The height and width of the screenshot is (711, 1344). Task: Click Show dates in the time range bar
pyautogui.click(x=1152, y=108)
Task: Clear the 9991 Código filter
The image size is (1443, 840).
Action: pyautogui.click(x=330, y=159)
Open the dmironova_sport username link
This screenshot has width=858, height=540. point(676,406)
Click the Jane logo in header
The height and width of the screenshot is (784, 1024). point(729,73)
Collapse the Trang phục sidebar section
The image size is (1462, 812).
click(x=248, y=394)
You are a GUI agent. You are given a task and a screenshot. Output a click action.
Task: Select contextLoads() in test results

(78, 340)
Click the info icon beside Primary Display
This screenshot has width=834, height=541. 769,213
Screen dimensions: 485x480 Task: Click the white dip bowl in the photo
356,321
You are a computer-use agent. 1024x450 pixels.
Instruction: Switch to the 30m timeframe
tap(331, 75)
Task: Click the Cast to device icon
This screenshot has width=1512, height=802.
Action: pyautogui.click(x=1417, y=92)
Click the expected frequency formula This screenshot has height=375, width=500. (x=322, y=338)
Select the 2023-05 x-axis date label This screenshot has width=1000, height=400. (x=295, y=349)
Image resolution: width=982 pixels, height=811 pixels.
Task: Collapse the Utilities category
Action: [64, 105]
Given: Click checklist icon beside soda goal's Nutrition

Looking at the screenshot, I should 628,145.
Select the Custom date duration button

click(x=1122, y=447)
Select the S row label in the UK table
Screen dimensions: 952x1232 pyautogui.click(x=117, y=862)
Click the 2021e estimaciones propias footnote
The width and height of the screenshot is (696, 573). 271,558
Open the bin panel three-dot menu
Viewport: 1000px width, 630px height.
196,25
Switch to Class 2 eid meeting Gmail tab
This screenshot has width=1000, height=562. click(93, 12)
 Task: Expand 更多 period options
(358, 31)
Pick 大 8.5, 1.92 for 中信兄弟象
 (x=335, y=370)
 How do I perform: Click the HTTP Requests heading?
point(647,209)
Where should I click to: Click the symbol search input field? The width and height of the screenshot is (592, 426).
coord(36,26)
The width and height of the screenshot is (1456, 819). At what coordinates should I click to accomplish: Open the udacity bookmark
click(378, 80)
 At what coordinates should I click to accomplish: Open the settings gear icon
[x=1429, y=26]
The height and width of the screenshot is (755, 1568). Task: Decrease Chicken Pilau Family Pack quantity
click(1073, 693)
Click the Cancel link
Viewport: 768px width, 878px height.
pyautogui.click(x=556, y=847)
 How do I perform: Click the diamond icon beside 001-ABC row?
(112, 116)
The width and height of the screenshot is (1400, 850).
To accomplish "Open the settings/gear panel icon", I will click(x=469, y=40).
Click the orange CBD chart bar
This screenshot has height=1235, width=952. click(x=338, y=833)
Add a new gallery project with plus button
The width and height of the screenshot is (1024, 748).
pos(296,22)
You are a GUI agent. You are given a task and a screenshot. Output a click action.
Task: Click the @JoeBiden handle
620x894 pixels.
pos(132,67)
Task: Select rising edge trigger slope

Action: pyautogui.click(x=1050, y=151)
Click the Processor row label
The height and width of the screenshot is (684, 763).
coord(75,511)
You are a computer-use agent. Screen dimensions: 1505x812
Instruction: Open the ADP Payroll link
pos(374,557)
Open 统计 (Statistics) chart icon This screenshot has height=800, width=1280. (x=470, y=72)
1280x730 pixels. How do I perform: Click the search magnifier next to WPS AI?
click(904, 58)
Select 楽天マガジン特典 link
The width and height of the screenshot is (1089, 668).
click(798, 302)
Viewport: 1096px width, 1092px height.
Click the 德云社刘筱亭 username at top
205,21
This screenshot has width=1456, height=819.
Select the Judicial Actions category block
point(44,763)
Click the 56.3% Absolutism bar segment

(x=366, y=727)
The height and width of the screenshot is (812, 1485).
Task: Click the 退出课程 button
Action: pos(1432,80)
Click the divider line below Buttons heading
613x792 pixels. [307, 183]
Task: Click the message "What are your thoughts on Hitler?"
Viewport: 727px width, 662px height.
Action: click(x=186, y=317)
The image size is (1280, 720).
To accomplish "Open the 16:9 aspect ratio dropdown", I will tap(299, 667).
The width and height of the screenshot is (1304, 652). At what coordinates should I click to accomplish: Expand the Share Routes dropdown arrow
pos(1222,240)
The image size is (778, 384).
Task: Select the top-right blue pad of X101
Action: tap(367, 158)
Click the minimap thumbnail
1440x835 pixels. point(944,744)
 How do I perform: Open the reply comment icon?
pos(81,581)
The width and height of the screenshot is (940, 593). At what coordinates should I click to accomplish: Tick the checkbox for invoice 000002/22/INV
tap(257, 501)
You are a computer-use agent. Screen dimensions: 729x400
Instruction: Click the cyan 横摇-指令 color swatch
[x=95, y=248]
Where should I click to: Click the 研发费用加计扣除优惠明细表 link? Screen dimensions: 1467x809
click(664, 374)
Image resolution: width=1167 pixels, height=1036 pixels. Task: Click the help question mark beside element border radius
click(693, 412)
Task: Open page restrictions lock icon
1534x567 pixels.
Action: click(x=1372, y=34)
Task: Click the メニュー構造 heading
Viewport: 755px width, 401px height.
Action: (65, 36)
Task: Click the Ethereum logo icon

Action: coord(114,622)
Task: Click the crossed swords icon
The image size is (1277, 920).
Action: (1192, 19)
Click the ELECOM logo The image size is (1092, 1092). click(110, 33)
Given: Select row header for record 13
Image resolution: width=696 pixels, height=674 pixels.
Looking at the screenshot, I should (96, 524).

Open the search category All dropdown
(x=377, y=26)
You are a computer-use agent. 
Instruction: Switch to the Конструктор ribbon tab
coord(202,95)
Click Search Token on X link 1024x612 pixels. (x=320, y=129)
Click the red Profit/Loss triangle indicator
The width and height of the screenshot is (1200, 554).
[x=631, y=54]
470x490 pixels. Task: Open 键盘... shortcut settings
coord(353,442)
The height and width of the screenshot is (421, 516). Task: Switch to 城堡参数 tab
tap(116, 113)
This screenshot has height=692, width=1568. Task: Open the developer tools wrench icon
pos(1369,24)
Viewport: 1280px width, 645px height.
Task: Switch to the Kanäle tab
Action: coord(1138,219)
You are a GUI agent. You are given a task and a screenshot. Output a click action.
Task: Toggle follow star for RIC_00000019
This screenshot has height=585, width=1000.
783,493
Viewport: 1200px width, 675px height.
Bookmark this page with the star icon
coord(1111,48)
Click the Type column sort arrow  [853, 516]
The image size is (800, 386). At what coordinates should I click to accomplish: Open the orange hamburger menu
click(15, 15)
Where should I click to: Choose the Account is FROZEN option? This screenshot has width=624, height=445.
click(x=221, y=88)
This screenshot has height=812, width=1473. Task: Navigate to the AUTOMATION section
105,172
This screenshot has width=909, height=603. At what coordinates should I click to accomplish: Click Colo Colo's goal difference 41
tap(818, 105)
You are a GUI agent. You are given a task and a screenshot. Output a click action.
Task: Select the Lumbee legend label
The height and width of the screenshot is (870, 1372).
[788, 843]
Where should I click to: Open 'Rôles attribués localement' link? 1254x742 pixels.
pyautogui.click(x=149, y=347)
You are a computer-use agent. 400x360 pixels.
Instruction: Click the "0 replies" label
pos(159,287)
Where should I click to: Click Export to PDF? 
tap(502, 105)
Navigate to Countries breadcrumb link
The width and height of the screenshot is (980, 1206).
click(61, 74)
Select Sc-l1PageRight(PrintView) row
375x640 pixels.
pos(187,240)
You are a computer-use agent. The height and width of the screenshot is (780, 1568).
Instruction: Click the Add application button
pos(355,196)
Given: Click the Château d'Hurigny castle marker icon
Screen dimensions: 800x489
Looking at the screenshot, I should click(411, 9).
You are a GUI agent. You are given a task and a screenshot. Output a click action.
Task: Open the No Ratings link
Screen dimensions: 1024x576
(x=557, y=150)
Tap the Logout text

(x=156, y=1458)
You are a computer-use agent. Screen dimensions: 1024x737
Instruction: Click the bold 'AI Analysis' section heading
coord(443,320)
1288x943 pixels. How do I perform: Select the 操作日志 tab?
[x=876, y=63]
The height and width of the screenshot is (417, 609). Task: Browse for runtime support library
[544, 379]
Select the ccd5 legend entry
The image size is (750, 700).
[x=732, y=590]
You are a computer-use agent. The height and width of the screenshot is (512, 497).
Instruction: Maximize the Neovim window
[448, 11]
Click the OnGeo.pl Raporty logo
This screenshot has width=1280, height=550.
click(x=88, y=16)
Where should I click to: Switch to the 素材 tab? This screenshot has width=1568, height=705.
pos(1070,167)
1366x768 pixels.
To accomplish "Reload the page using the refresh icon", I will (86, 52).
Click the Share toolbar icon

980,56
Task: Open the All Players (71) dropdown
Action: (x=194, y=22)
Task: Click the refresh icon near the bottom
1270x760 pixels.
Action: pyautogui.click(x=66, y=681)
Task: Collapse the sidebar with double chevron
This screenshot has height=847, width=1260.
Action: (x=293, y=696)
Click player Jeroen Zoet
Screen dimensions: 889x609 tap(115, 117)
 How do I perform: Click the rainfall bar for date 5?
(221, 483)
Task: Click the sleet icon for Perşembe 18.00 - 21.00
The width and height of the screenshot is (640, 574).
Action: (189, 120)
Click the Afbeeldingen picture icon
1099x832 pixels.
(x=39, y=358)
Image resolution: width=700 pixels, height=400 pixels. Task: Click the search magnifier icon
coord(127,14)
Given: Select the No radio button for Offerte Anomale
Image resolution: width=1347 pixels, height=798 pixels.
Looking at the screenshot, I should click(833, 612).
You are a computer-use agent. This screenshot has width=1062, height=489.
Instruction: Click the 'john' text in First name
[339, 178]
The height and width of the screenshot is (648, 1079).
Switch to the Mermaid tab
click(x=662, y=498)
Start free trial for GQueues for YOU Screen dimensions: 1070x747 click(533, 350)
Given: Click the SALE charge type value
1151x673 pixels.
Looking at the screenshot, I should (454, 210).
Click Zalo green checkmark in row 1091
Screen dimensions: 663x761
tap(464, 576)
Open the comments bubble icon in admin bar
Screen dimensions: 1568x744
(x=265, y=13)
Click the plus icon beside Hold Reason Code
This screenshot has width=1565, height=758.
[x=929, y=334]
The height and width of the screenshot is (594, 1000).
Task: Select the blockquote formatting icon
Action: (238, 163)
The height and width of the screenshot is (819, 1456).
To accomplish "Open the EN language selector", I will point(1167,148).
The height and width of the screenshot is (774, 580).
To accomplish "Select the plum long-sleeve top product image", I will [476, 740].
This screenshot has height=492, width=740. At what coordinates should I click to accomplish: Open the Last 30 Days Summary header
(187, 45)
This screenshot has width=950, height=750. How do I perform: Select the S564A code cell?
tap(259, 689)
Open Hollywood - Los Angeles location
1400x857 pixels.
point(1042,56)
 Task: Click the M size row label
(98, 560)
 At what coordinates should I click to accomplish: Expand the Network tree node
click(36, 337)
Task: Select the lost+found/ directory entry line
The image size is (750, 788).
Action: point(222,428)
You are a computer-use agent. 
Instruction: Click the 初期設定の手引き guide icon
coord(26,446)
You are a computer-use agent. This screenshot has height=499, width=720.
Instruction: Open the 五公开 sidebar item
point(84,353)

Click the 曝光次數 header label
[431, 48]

--------------------

- **WHAT NEEDS TO BE DONE**
Which lines of the data contain "entry"? Copy them all.

- **REPLY TO THE TASK**
Select the ccd5 legend entry
Task: Select the lost+found/ directory entry line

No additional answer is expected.